O Ditador

Sep 6, 2012

Imagens

Sacha Baron Cohen possui o melhor de duas comédias que particularmente gosto muito: a com estilo pastelão e a com piadas ácidas, de um humor negro que só é permitido pelas cenas absurdas que sugerem que devemos suprimir nosso sistema moral por cerca de uma hora e meia.

O que, se tratando do ator de Borat, não é algo tão difícil de se deduzir. Com sua própria TV narrando a biografia do ditador sanguinário Aladeen — e o nome é um toque tão genial quanto o bigode de Chaplin em Grande Ditador — vemos o protagonista ainda bebê exibindo uma gigantesca barba e um pelo tão espesso que não é possível ver suas genitais. Se isso não for uma dica do que vem pela frente, não imagino o que seja.

Porém, comédia é um dos gêneros mais subjetivos. Mesmo uma boa comédia pode não cair no agrado da maioria por conter piadas que ofendem sua moral, que resiste apesar das cenas que berram aos olhos que o que estamos vendo é apenas um exercício de absurdo, e tudo é permitido porque ninguém deve levar a sério aquelas bobagens. Bobagens essas que divertem apenas os que entendem a mensagem, que resolveram abrir um pouco a mente e degustar o que é uma comédia original, livre das repetitivas e enfadonhas séries de pseudo-paródias. E entender que, por mais absurdo que sejam as situações que Aladeen encontre pela frente ao visitar a inimiga Nova Iorque, é apenas um pano de fundo para uma discussão um pouco mais profunda sobre as características de um regime político, seja dito democrático (“afinal de contas, a China também é uma democracia”) ou ditatorial.

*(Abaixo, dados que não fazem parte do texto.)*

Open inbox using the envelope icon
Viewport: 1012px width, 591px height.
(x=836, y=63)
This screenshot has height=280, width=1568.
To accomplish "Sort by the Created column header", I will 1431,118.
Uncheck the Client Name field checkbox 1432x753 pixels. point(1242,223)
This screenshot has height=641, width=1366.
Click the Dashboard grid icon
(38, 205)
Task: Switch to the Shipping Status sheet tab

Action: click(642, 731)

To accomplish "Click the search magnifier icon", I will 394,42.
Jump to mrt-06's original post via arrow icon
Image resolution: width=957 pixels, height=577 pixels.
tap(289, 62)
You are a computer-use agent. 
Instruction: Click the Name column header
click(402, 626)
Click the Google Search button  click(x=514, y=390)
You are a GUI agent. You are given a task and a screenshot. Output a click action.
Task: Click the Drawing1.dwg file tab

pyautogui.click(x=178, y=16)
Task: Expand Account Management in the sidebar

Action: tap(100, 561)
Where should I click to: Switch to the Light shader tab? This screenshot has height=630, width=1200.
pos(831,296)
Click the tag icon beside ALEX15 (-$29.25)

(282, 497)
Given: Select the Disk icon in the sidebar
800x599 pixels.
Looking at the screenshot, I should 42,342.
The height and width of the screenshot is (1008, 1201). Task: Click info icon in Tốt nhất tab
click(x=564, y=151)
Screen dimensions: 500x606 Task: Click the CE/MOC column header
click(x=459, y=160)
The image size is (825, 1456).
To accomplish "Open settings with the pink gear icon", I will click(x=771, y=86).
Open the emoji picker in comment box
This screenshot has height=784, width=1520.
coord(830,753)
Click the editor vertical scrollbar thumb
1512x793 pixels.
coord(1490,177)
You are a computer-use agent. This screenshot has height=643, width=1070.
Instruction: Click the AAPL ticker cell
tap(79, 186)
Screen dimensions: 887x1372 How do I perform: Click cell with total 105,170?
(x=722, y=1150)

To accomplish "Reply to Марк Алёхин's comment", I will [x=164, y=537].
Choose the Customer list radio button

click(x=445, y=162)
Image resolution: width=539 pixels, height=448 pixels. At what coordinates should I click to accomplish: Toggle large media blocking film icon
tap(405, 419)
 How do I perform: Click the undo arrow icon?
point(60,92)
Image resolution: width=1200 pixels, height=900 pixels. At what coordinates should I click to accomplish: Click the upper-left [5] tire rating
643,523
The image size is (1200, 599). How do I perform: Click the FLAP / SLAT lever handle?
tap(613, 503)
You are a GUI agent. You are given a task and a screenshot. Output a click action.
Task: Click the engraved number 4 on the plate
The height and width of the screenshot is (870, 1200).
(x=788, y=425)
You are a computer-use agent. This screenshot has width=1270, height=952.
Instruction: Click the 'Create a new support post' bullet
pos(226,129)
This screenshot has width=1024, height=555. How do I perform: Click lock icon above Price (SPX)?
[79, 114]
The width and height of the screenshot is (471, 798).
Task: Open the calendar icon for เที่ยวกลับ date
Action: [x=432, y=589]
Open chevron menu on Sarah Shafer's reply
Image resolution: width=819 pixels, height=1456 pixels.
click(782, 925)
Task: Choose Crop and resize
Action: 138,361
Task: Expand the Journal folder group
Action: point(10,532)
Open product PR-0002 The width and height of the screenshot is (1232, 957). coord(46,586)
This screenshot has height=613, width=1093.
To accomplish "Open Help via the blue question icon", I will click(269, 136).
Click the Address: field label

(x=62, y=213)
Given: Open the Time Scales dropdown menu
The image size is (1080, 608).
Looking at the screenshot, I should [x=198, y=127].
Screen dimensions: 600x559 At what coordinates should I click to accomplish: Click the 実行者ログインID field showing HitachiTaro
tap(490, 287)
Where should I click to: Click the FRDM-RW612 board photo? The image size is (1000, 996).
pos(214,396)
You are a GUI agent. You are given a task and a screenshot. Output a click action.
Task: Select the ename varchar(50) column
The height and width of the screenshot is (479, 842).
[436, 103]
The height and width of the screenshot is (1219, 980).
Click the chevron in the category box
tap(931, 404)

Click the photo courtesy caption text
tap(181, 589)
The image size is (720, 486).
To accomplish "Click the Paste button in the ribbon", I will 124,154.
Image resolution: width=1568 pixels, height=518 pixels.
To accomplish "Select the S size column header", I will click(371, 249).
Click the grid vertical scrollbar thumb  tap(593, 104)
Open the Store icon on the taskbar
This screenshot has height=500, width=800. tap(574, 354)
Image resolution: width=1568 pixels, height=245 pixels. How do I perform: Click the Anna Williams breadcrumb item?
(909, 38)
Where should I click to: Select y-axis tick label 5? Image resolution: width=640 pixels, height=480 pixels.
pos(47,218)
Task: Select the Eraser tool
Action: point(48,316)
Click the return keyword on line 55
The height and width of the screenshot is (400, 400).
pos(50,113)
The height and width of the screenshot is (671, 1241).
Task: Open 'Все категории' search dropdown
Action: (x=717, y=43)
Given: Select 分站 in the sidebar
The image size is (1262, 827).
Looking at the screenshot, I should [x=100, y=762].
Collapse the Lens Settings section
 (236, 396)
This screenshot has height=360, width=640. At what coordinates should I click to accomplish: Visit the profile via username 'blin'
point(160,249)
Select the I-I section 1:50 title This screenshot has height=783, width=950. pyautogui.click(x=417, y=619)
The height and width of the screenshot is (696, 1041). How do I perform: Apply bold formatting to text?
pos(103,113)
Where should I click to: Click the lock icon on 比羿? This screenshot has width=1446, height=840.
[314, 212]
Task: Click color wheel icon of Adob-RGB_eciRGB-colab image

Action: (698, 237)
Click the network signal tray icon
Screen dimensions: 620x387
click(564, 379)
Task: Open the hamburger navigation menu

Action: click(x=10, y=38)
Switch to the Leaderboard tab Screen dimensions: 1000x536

Além de uma comédia física e que apele às vezes para o escatológico e o sexual, há por trás das ideias de O Ditador verdadeiras pérolas de pensamento sobre o tema, como a criativa subversão das palavras perante o magnífico general-comandante, ao ponto de antônimos como positivo e negativo virarem apenas uma palavra: Aladeen. Ou, mais um exemplo, o costume de mandar executar qualquer pessoa ou animal que o desagrade, mesmo que isso seja pegar o brinquedo da caixa de cereal.

Porém, não é só a ditadura que é vítima de escracho. Estamos na América a maior parte do tempo, e a democracia é, sim, alvo de inúmeras piadas que se engrandecem pelo ridículo. Note, por exemplo, como a união de todas os estereótipos do que seria um ambiente livre de preconceitos e amarras políticas, como é a loja dirigida pela simpática e exageradamente ativista Zoey (Anna Faris), onde até seu nome é um clichê, consegue extrair graça do que seria se tudo que representa a liberdade fosse concentrado em doses extremas.

Não que o filme seja pró-Estado, muito pelo contrário. Melhor do que isso, as situações na maioria das vezes fazem pensar e refletir como alguns conceitos tão enraizados em nossa cabeça, como a visão dos EUA como o símbolo mágico de liberdade, consegue aos poucos ir se desfazendo pela força do ridículo e chegar ao ponto máximo de um discurso irretocável no terceiro ato, digno de extrair lágrimas no meio dos risos.

É esse tipo de detalhe que consegue fazer valer a pena ignorar as bobagens e cenas descartáveis do filme. E é esse tipo de comédia que faz valer a pena sempre revisitar os personagens estereotipados que Cohen consegue como ninguém apresentar em seu pequeno universo.

Wanderley Caloni, 2012-09-06. O Ditador. The Dictator (USA, 2012). Dirigido por Larry Charles. Escrito por Sacha Baron Cohen, Alec Berg, David Mandel, Jeff Schaffer. Com Sacha Baron Cohen, Sayed Badreya, Rocky Citron, Liam Campora, Aasif Mandvi, Rizwan Manji, Rick Chambers, Elsayed Mohamed, Adeel Akhtar. IMDB.